Brunetti had once asked her what she’d done to hurry things along, and she had categorically denied having interfered in what she called, ‘the slow grinding down of hope,’ a phrase she often used to describe the function of the bureaucracy of the Ministry of the Interior charged with processing requests for immigration. They were silent on their way back to the Questura.
21
When he approached the Ospedale dell’Angelo, Brunetti was struck by its resemblance to a cruise ship becalmed in a soccer field. From a distance, a glass wall appeared: six, seven floors high, seeming to slant backwards as they rose. The ends had an unsettling resemblance to the prows of the massive ships that once plied the waters in front of San Marco, occasionally crashing into the riva or coming close enough to fill the front page of the Gazzettino for days.
Brunetti approached the shape with a certain timidity, as though, as soon as he stepped aboard, it would break free of its moorings and set off, giving in to some atavistic desire to slide itself into the laguna and, like the frog in the fairy tale, be transformed by the kiss of the water back into its true, princely self.
He freed himself from these fantasies and went to the Information de
sk, where a young man at a computer quickly found Signorina Watson’s name, gave him the floor and room number, and told him the elevators were to his left.
Brunetti hardly needed to be told, for he saw signs and arrows pointing to the different clinics and wards. It would be, he realized, difficult to become lost; how different from the old, comfortable, confusing Ospedale Civile in the city, with buildings spread out in no apparent pattern and many signs contradictory or confusing. Instead of the many-pillared cloister with its dozing cats, Ospedale dell’Angelo had pathways threading through what appeared to be a rainforest and an almost palpable cleanliness about everything that met the eye.
He arrived quickly at the third floor and, after showing his warrant card to the nurse at the desk, asked where he would find Mr. Watson and his daughter. He followed her directions to the room. The door was open, so he stopped there and looked inside. Two beds, the near one empty, a man sitting on the opposite side of the other bed. He might have been Brunetti’s age, but he had gained more weight and lost more hair getting there. His bulk put the chair at possible risk of collapse: he was deeply intent on the phone he held in his hand, fingers tapping out a message. What was it? ‘Come and save my daughter’?
Brunetti’s glance moved to the small figure lying under the blankets. In the centre of the face, a white plastic triangle was taped over her nose. Another tape ran the length of her left eyebrow: one perpendicular strip of tape secured it under the plastic covering, another anchored it to her forehead. Her eyes were closed, her mouth open. The skin above and below her left eye was almost black, radiating out to a circle of yellow, and some swelling remained. Her lips were open and pink.
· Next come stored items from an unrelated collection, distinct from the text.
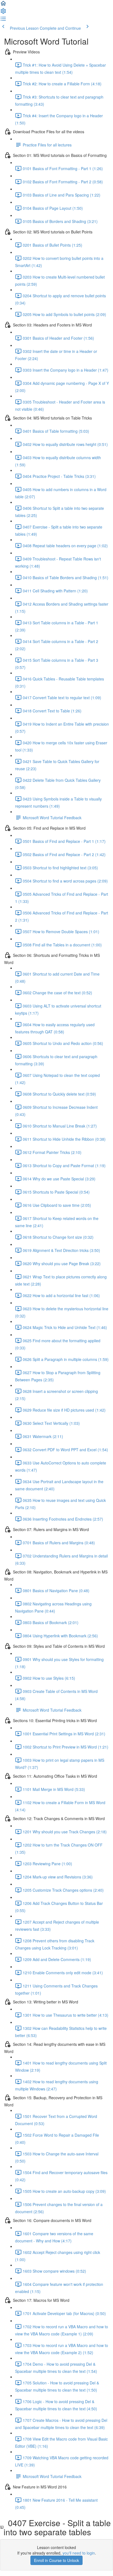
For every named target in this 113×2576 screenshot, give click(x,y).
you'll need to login (79, 2553)
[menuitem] (3, 12)
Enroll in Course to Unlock (56, 2560)
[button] (3, 5)
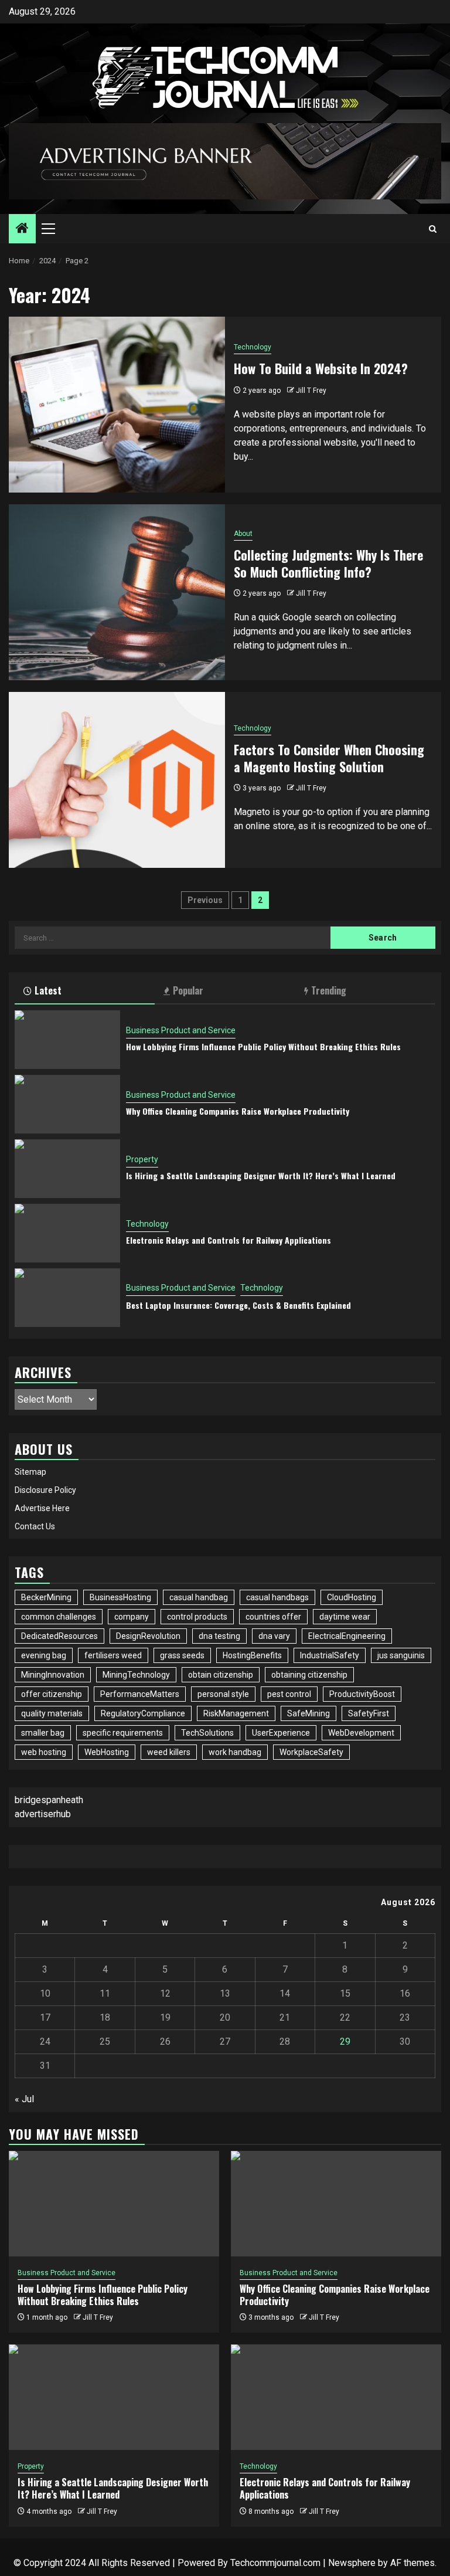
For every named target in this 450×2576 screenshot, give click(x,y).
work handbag (235, 1752)
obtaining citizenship (309, 1674)
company (131, 1616)
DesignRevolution (148, 1636)
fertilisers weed (113, 1655)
A transparent plastic bag hung suspended from a metal rack, and from it, a pale liquid ran to a needle taped to her arm. A second bag hung below the other; the tube disappeared under the covers.
As if he’d been tapped on the shoulder, the man on the other side of the bed looked up and towards Brunetti. He blinked and dropped his phone, leaned forward in his chair, his hands on the arms, and pushed himself to his feet, hands raised, ready to confront whatever danger Brunetti might represent.